[Problem requirements] Transcribe the records below, starting with the line that contains "Viewport: 2152px width, 1155px height." and continuing through the line that contains "Click the eBay shopping cart icon", including both end lines and nothing else.

[Information provided]
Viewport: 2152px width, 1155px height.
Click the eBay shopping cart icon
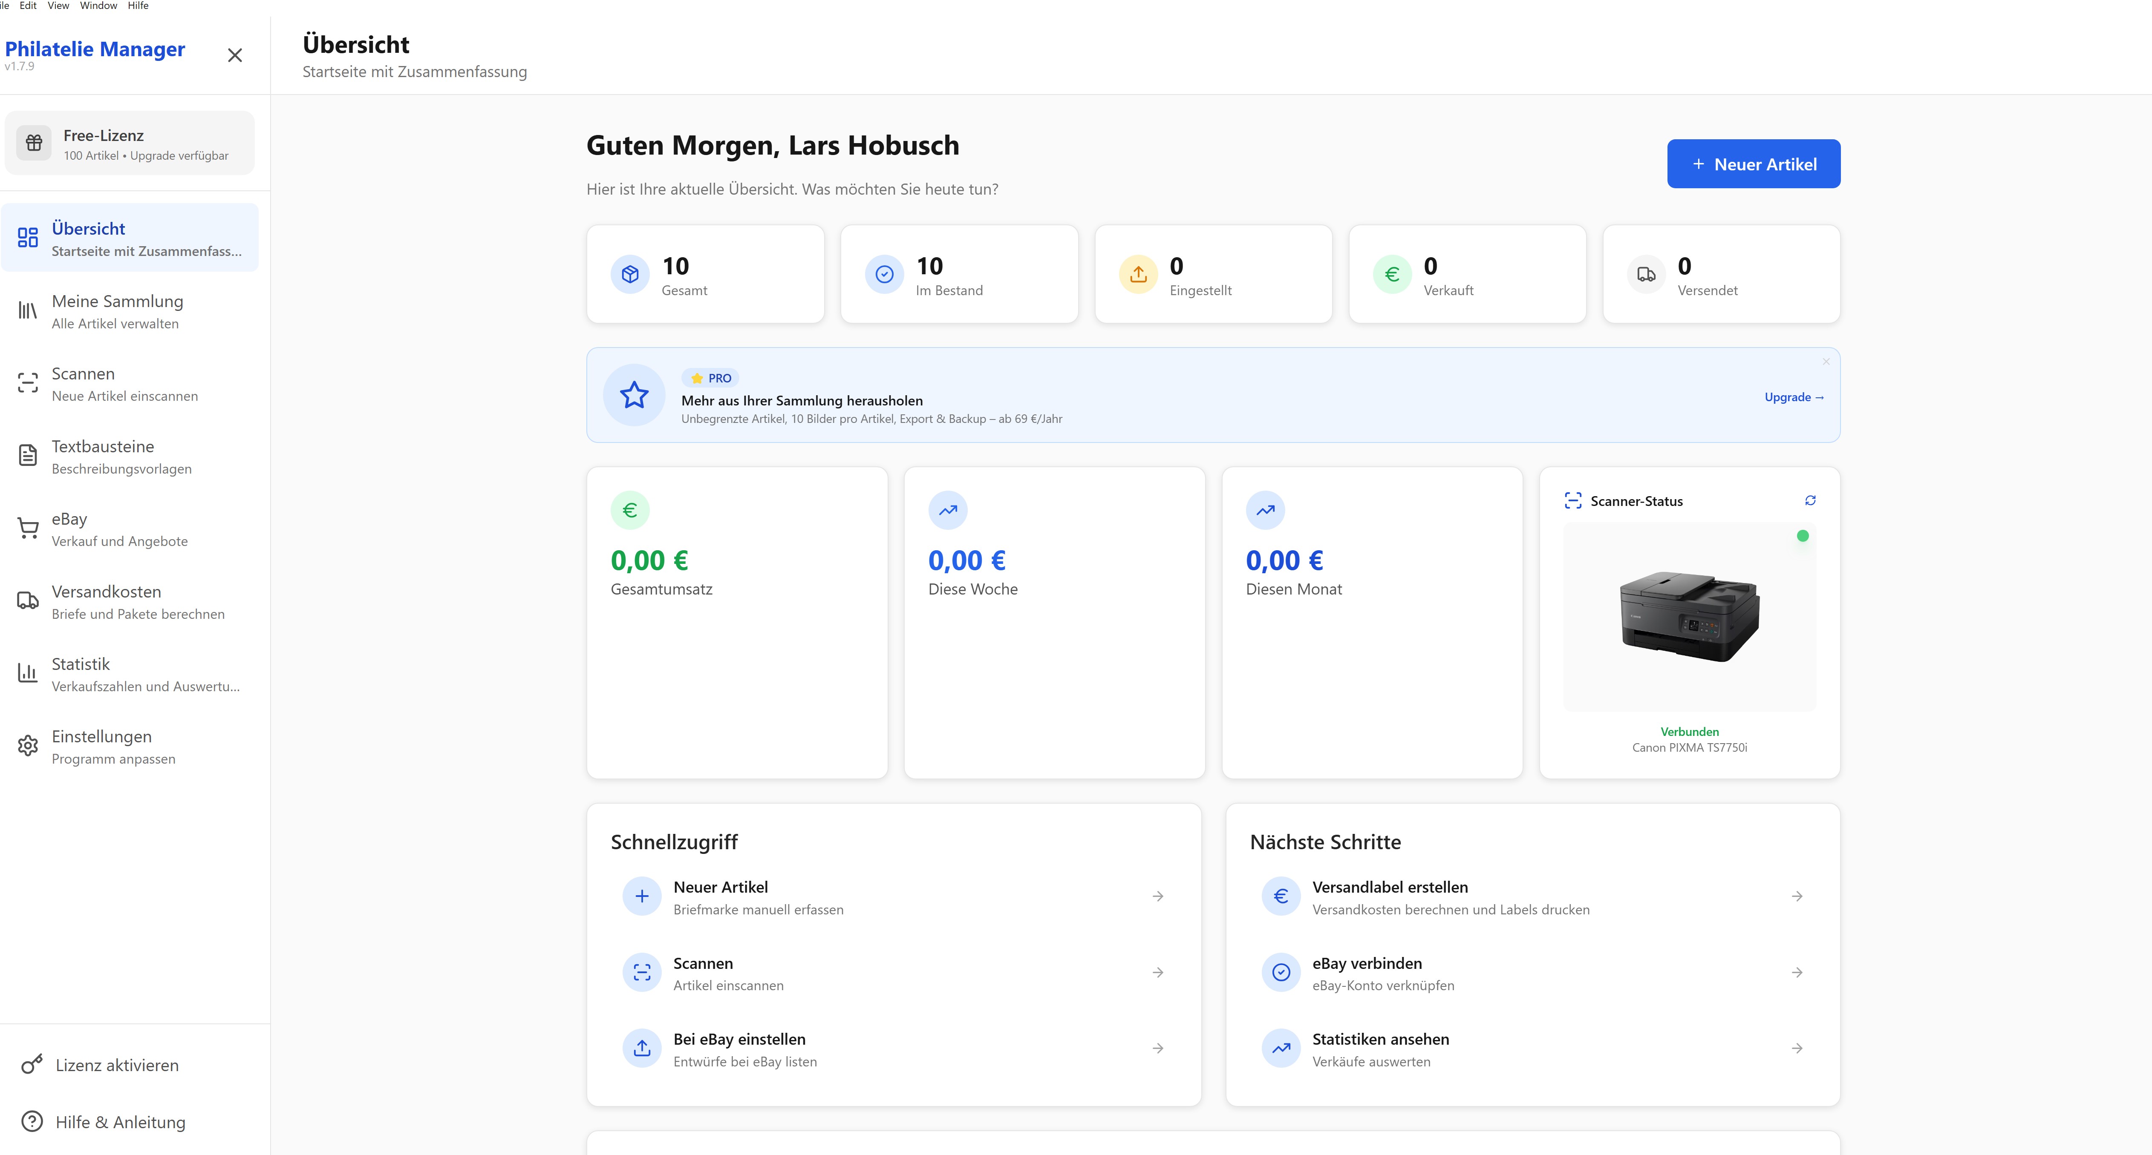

--

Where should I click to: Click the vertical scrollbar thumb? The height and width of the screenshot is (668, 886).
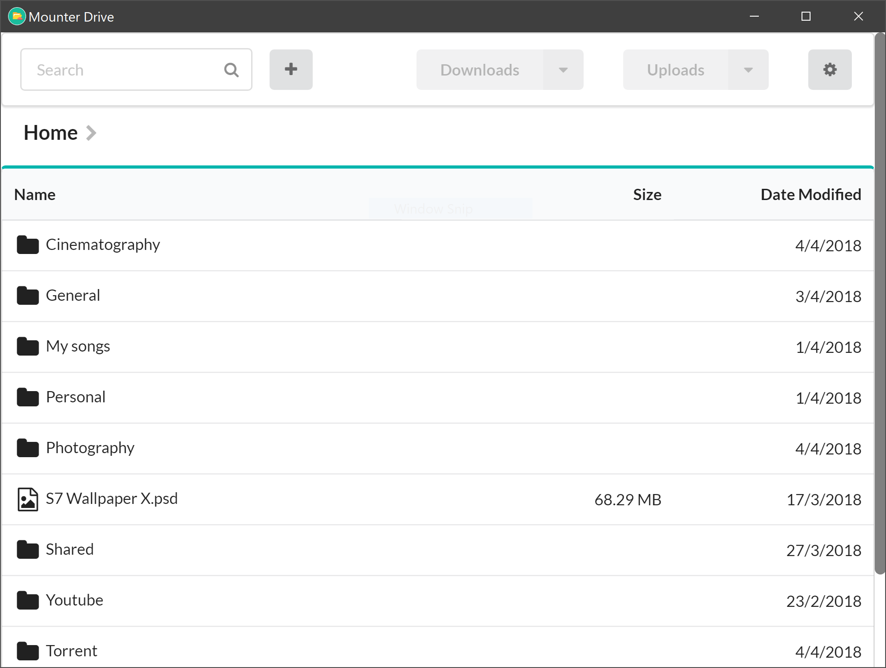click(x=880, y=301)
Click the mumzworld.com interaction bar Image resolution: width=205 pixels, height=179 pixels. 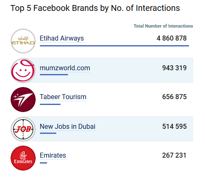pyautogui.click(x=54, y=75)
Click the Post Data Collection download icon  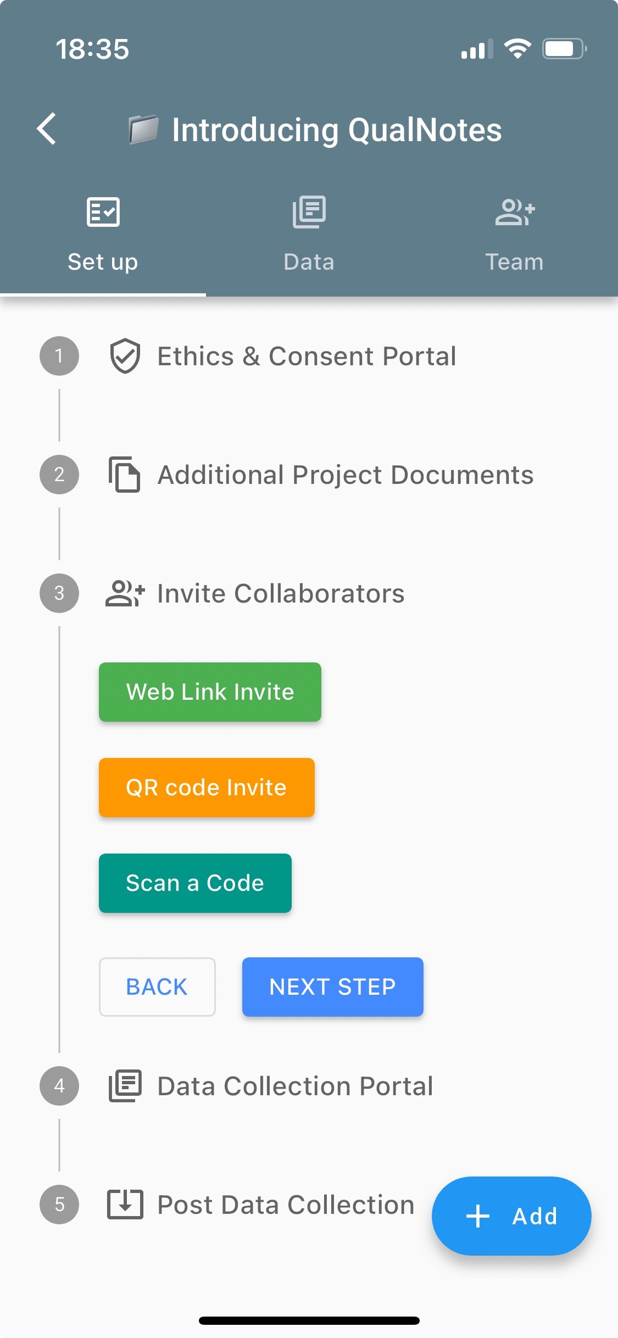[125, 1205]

---

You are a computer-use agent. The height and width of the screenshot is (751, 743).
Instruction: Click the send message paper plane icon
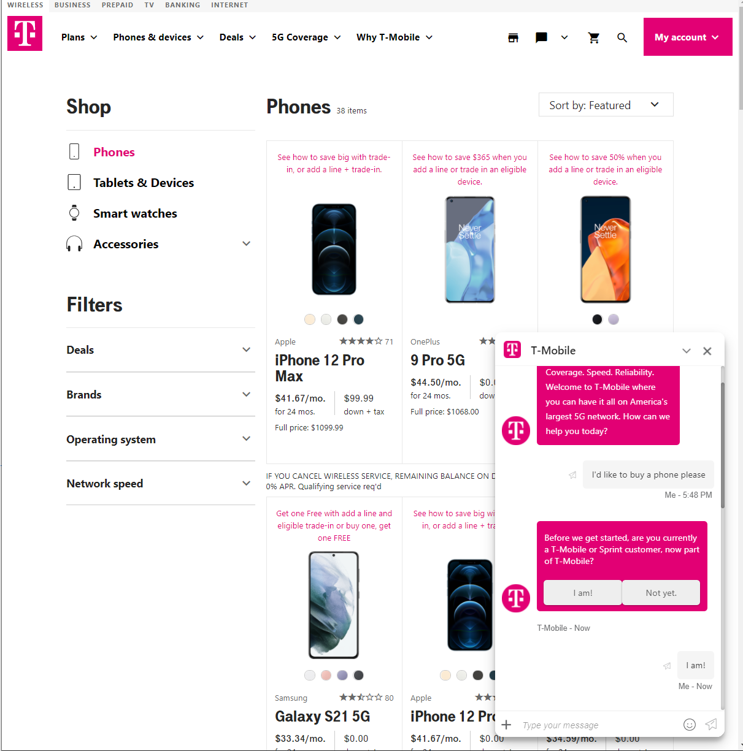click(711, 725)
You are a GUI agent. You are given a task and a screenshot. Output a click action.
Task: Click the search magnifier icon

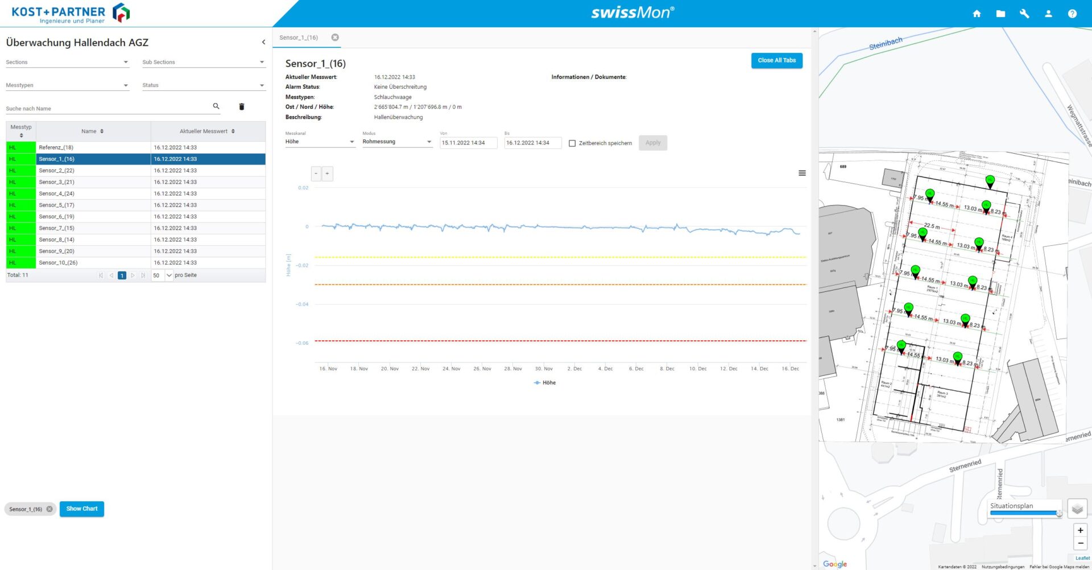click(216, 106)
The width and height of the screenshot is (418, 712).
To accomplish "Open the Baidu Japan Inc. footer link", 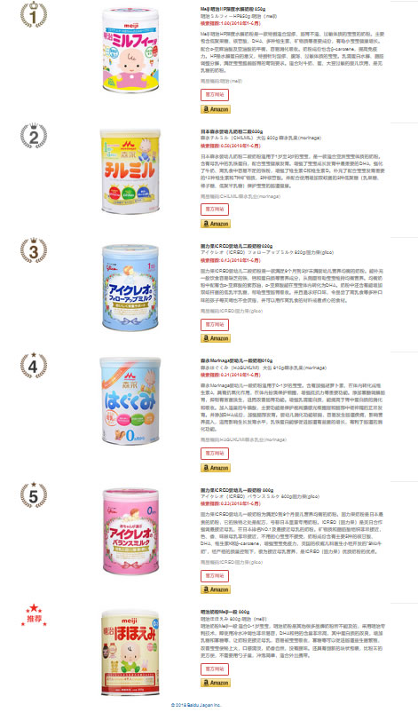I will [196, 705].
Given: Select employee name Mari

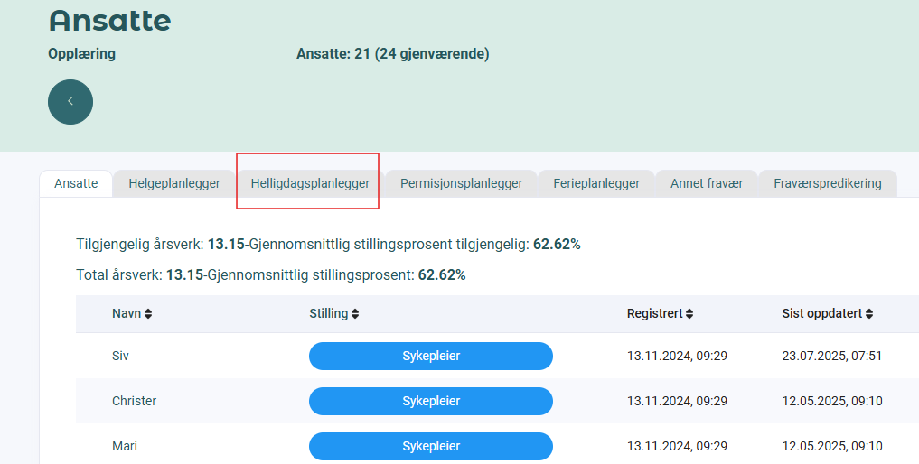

[The answer]
Viewport: 2152px width, 1155px height.
Click the eBay shopping cart icon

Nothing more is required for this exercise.